Napa Vision 2050 Letter to Director Morrison and Board of Supervisors: Small Winery Ordinance

July 18, 2019

Dear Napa County Board of Supervisors and Director Morrison,

Re: Proposed Small Winery Protection and Use Permit Streamlining Ordinance.

We are very concerned about this proposed ordinance and see it as further erosion to the Agricultural Preserve, a shortcut to more urbanizing influences that degrade our environment and bring more traffic and events irreversibly into agricultural lands. It is unthinkable to take on such an open-door policy for more expansion, across potentially hundreds of wineries, without both individual and cumulative environmental impact analysis.

Specifically, we have the following questions and comments:

Why is the county acting to expand “small” wineries? Is there a compelling need to assist nearly half the wineries in the county to become larger with no appropriate environmental analysis?

Please clarify the number of “small wineries” that could avail themselves of this ordinance. How many plans and applications for additional small wineries are in process with the county? What is the potential total impact? What is the potential cumulative impact of the possible “no impact” expansions?

There is a distinct conflict in the wording of item #2 in the proposed ordinance. How is it possible that each small winery “has no new significant environmental impacts, and does not increase the severity of existing significant environmental impacts” when it is stated that small wineries have “ limited impact.” This ordinance (and the county) needs clear and consistent definitions of the words “limited” as well as “significant.”

In light of the direction and needs of the Climate Action Plan, we must have a cumulative impact analysis on our carbon budget before this can be considered. On the surface, it is highly contraindicated for GHG and ongoing climate considerations.

The word “employee” must be defined. Many people who work at wineries are not employees of the winery; they are often hired through temp agencies or work for catering companies, vineyard management companies or other vendors. An increase of 10 or 10%, whichever is greater, in actual employees of a winery would lead to large impacts of more traffic, more emissions, more water usage, and wastewater concerns. The result could be far larger than acknowledged based on official employees. This could result in at least 2,000 more workers driving to and from work (10 x 200 small wineries). Again, a need for a cumulative impact CEQA analysis.

With gridlock on Silverado Trail and Highway 29: Traffic must be analyzed as part of the cumulative impact of this expansion.

What does “change in hours of operation” mean? Music until 10 pm every weekend? Early dinners and late-night dancing? Expanded weddings and auctions? With the change in direct to consumer marketing, we need clarification on what hours and how this will interface with our already impacted residents and restaurants operating within the urban centers.
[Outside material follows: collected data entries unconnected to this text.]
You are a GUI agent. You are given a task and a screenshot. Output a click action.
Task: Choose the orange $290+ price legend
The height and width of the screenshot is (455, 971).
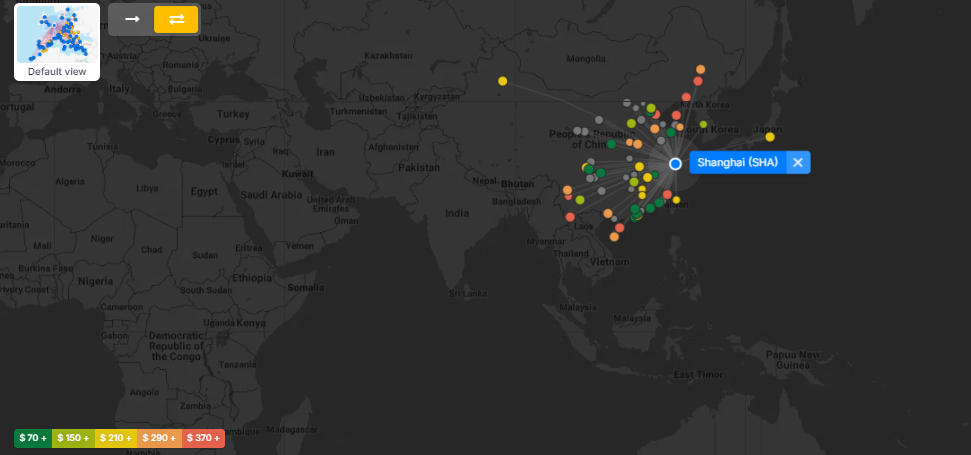[158, 438]
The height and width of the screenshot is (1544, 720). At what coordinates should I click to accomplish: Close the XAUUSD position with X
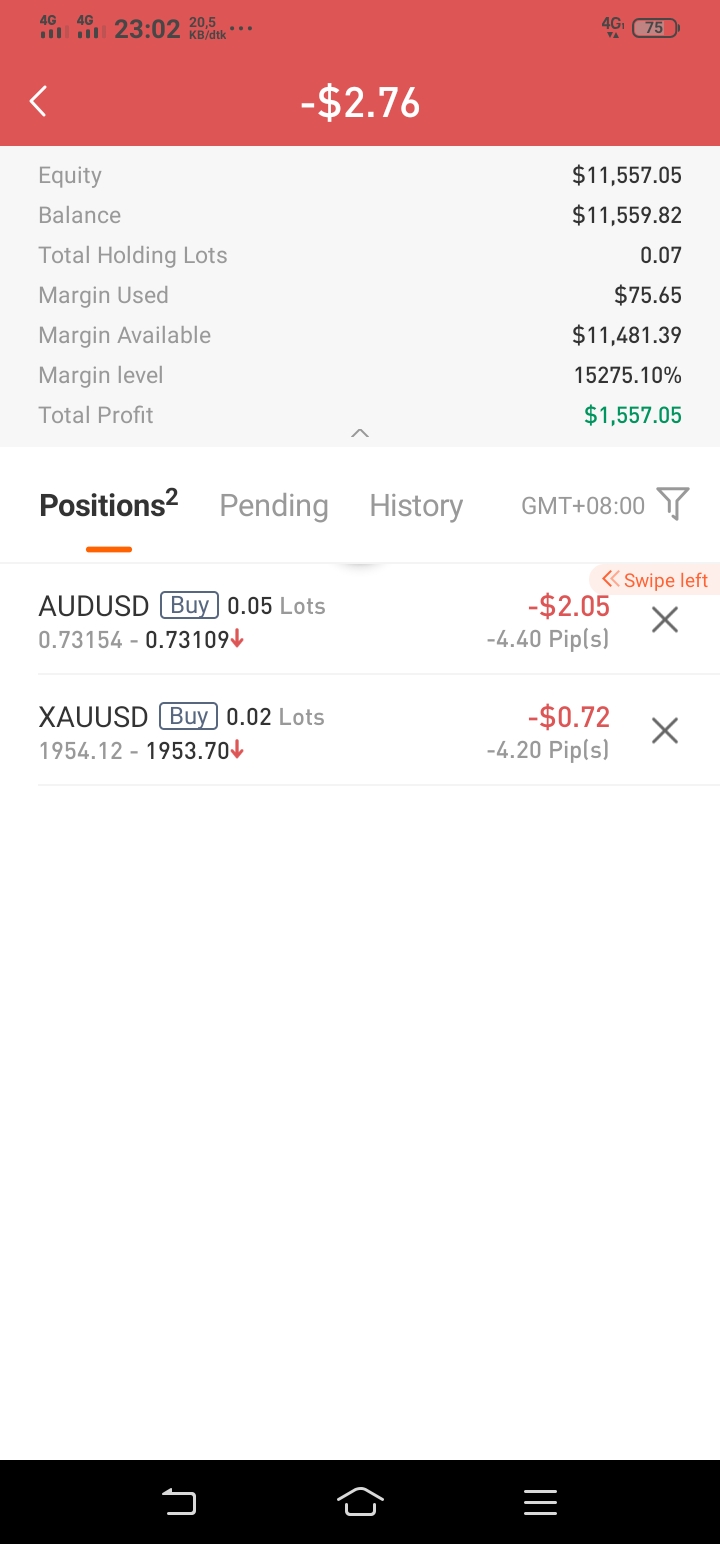tap(664, 731)
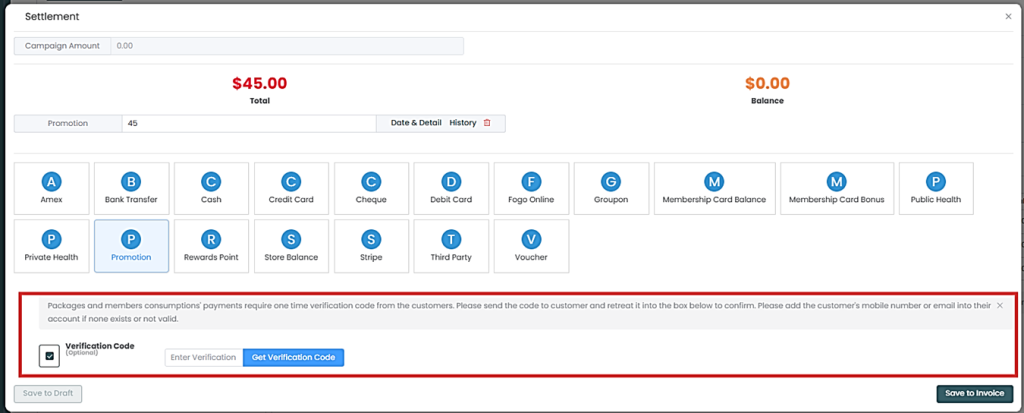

Marketing events could jump to a staggering 260% increase in from 10 to 26 events annually. For a neighbor, this is an event, and all its attendant traffic and noise, every other weekend of the year. Multiply this by 200 or more wineries. This is not a negligible impact.

On gallonage: when the overall increases are counted, this could amount to a 50% increase in production (20k – 30k gallons) Is that correct?

This proposed small winery protection may be “streamlining” for a large number of wineries. For the environment, our air quality, traffic and the quiet, rural quality of life we treasure, it’s a whopper of a “steamroller”.